Im August 2021 strömten Tausende von Afghanen zum Kabuler Flughafen, um das Land zu verlassen. Die dramatischen Szenen aus den damaligen Tagen sind vielen Menschen in Erinnerungen geblieben. Doch für die Rückkehr der Taliban müssen vor allem jene zahlen, die weiterhin im Land verweilen. Bis heute hat die internationale Staatengemeinschaft das Taliban-Regime nicht anerkannt. Ausländische Hilfsgelder, die das Überleben des Staates de facto ermöglichten, sind weggefallen. Das Land verfällt abermals in die Isolation, während die herrschenden Extremisten mit dem Aufbau ihrer Diktatur beschäftigt sind. »Wer bleibt, soll so werden wie sie. Alles andere wird nicht geduldet«, erklärt Ahmad Hakim*, der einst als Bauingenieur für das Städtebauministerium tätig gewesen ist. Noch kurz vor der Rückkehr der Taliban hatte er die Verantwortung für die Renovierung von Schulen und Kliniken. Dann brach alles zusammen. Seine korrupten Vorgesetzten flohen gemeinsam mit dem letzten Präsidenten der afghanischen Republik, Ashraf Ghani, während er zurückblieb und arbeitslos wurde. »Ich habe studiert und geschuftet. Für nichts!«, sagt er bedrückt.
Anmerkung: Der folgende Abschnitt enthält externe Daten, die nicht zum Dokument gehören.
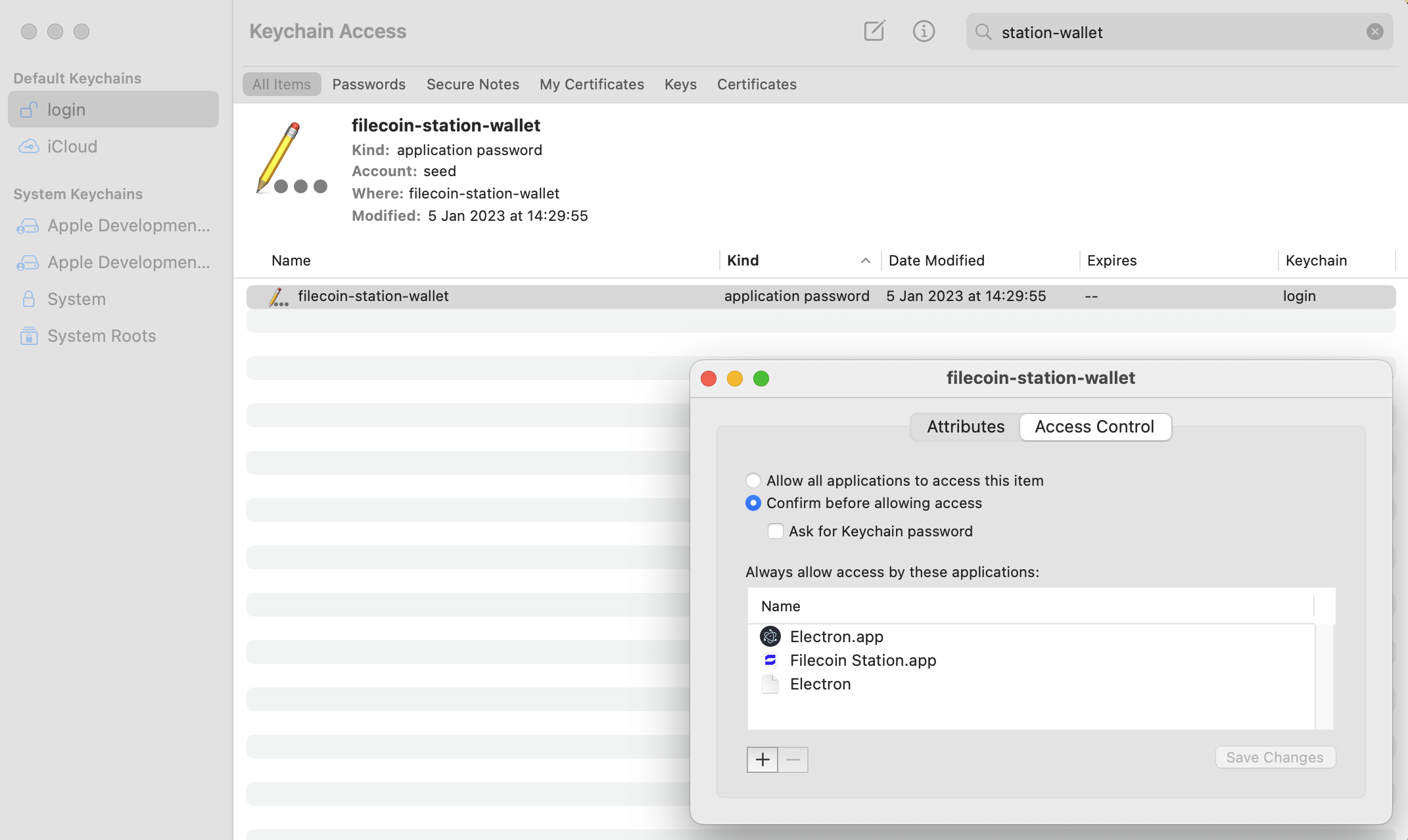
Task: Click the + button to add an application
Action: point(761,759)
Währenddessen versuchen die Taliban zu wirtschaften. Über Zölle erzielen sie täglich Millionenbeträge. Hinzu kommen erhöhte Steuerbeiträge, die vor allem kleinen Händlern das Rückgrat brechen. »Einst kamen sie in die Häuser und verlangten Essen. Mittlerweile nehmen sie die Bürger im großen Stil aus«, erzählt ein Gemüsehändler aus Kabul. Seinen Namen will er nicht nennen. Zu groß sei die Angst vor dem gefürchteten Taliban-Geheimdienst, der seine Augen und Ohren überall habe. Auch das Opiumgeschäft läuft weiter, obwohl die Taliban Drogenkonsum öffentlich meist als »unislamisch« abstempeln und offiziell verboten ließen. Vor rund einem Jahr wurde Bashir Noorzai, einer der bekanntesten Drogenbarone Afghanistans, aus US-Haft entlassen. Noorzai gehört weiterhin zu den wichtigsten Förderern der Taliban. Nach seiner Freilassung wurde er am Kabuler Flughafen von den Extremisten mit Ehren empfangen.